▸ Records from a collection
****

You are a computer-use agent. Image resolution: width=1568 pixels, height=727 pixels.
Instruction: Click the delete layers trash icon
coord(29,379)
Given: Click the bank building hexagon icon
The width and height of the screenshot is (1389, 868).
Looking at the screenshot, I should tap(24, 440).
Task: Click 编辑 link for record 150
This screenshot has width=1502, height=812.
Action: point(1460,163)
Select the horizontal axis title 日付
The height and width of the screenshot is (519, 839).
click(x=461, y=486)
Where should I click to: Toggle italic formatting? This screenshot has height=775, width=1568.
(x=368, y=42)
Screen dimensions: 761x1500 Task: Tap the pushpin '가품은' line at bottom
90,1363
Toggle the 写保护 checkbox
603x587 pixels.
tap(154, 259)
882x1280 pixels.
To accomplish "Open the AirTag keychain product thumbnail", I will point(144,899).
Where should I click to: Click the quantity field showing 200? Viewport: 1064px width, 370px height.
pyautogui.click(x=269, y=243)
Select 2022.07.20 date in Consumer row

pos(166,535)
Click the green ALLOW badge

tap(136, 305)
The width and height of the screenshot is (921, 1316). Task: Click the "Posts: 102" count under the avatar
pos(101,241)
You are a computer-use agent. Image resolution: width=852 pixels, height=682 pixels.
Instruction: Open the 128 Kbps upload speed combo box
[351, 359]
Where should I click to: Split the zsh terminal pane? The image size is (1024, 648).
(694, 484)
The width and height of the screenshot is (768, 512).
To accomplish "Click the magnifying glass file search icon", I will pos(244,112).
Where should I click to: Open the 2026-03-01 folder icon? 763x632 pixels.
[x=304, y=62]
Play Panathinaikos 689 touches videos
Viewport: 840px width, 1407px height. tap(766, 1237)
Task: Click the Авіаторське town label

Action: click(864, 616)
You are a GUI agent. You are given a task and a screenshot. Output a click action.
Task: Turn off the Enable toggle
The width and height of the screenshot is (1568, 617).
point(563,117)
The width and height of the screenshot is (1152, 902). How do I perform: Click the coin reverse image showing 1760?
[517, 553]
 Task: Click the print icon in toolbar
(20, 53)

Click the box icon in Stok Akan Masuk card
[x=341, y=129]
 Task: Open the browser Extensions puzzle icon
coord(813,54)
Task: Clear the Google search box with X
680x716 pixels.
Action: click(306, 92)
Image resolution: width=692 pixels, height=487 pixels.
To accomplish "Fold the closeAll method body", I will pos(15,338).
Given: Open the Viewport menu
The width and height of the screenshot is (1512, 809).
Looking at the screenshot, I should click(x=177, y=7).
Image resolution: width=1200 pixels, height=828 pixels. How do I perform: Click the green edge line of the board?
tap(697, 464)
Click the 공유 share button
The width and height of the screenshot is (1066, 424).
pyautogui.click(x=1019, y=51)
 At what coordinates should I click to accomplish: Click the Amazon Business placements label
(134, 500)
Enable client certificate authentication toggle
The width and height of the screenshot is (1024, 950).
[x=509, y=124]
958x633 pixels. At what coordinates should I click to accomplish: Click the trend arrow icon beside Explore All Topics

****

▸ Problem to work on
Spot the lines above that mention "agent" and copy them.

▸ Solution for this task
You are a computer-use agent. Image resolution: width=1568 pixels, height=727 pixels.
You are a computer-use agent. Image resolution: width=852 pixels, height=682 pixels.
You are a GUI agent. You are given a task and a screenshot. Output a click action.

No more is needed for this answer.